* Raw data

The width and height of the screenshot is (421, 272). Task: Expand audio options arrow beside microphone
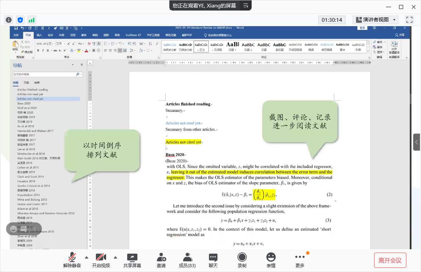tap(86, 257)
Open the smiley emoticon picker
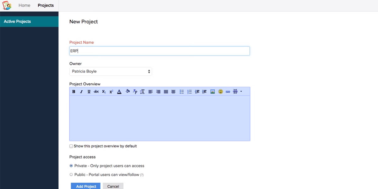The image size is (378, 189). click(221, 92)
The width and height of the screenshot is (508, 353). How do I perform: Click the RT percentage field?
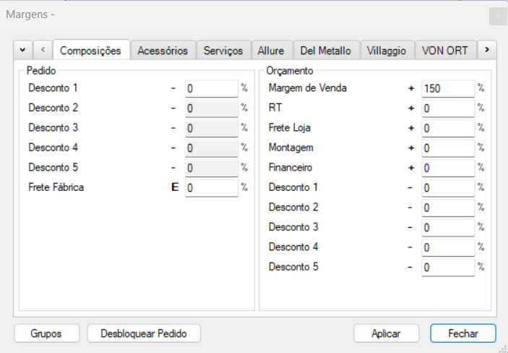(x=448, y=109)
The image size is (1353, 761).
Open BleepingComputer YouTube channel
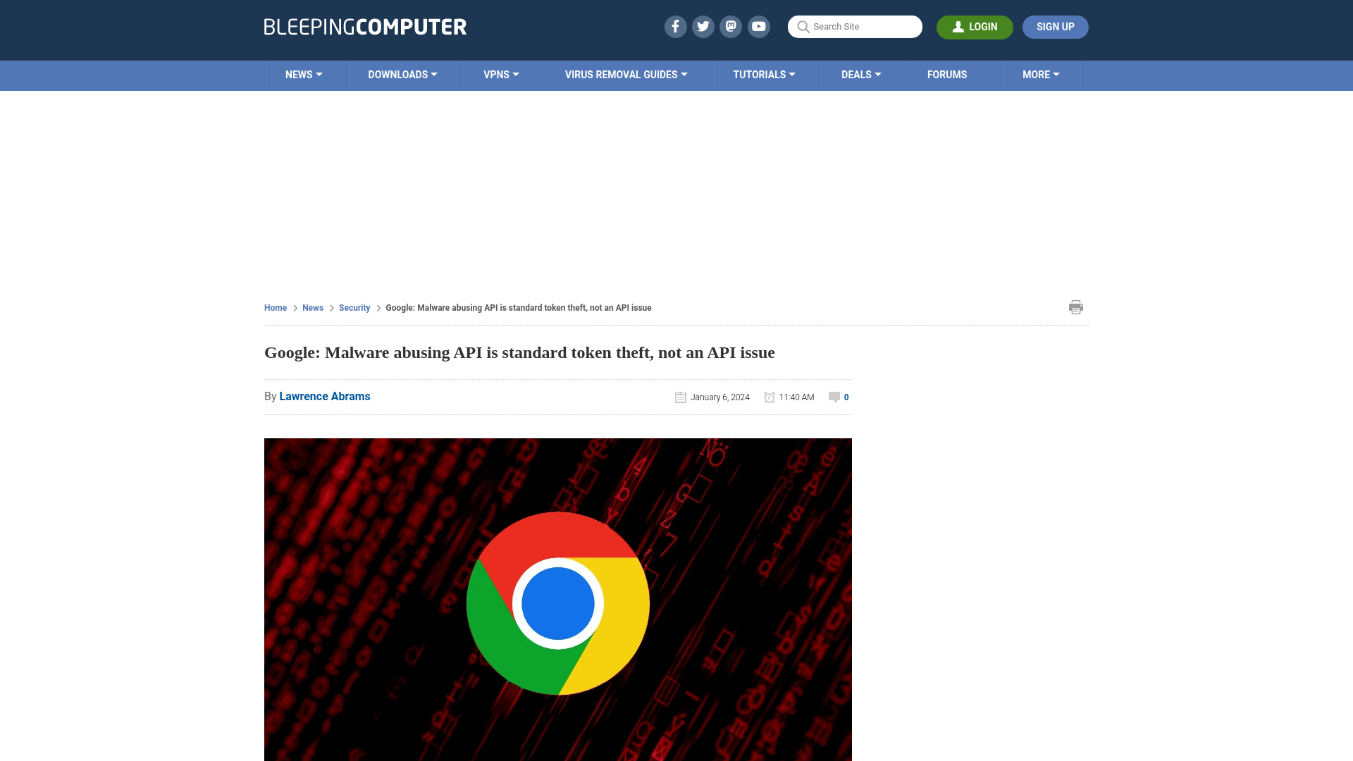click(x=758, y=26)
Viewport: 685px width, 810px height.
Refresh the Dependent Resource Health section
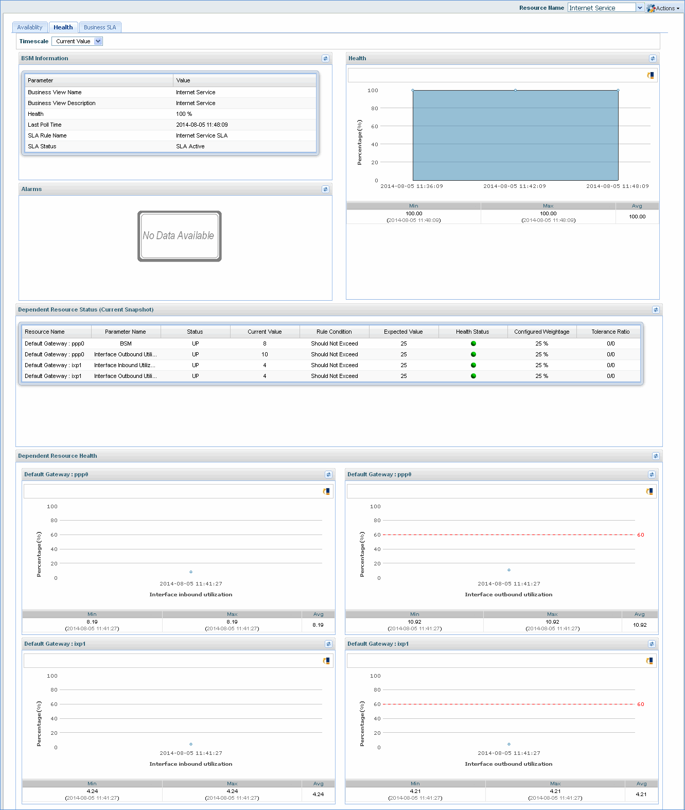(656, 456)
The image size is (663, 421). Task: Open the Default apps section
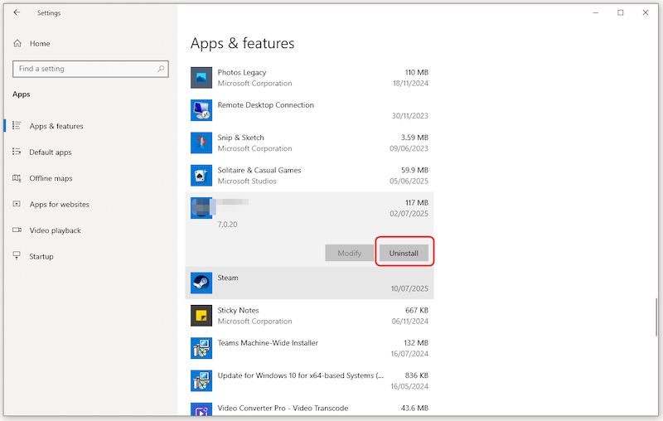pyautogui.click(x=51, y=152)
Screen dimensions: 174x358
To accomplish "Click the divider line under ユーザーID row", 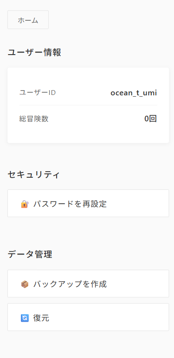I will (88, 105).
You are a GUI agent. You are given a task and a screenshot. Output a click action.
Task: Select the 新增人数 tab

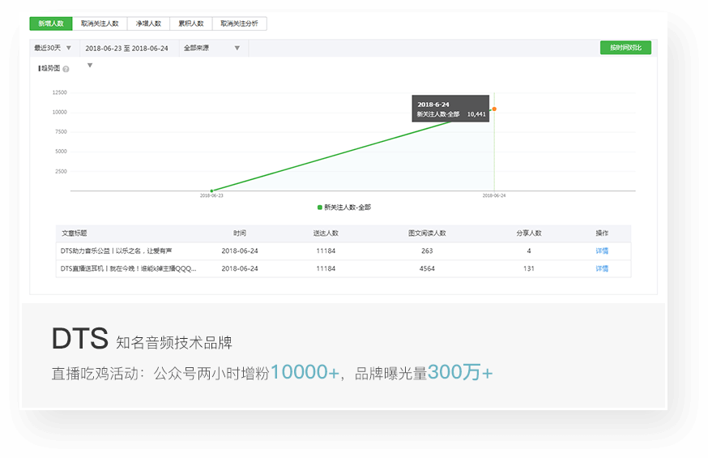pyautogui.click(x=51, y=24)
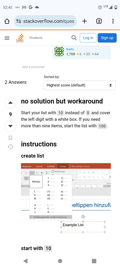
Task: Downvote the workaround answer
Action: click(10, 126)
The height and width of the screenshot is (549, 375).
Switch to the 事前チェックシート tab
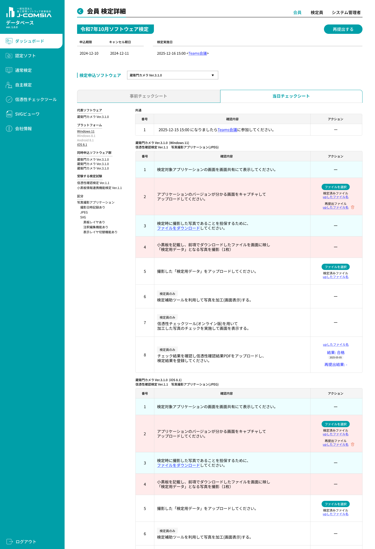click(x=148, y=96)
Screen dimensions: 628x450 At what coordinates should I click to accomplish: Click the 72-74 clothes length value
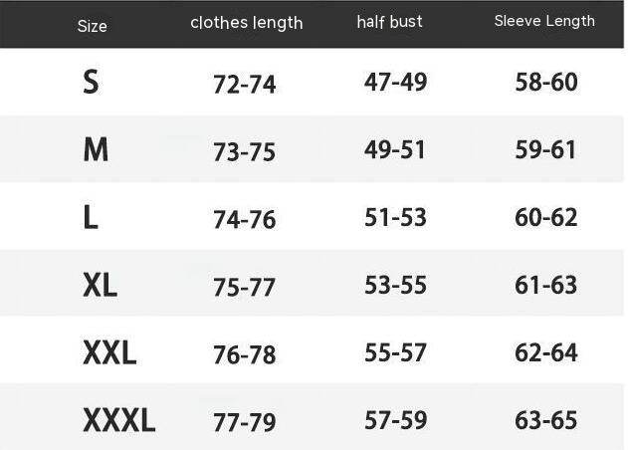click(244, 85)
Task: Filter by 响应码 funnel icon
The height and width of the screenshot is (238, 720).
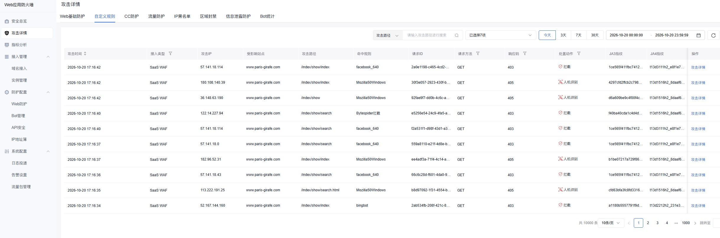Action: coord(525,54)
...
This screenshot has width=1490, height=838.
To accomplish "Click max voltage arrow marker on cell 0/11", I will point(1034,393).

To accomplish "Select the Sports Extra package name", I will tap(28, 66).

* The problem
The answer is those lines of the material above that run from the one containing "Open the smiley emoticon picker" up to and including the one containing "The image size is (1353, 761).", restated exactly and without images.

* Output for this task
Open the smiley emoticon picker
The image size is (378, 189). click(221, 92)
The width and height of the screenshot is (508, 353). How do I perform: Click the RT percentage field?
(x=448, y=109)
The image size is (1353, 761).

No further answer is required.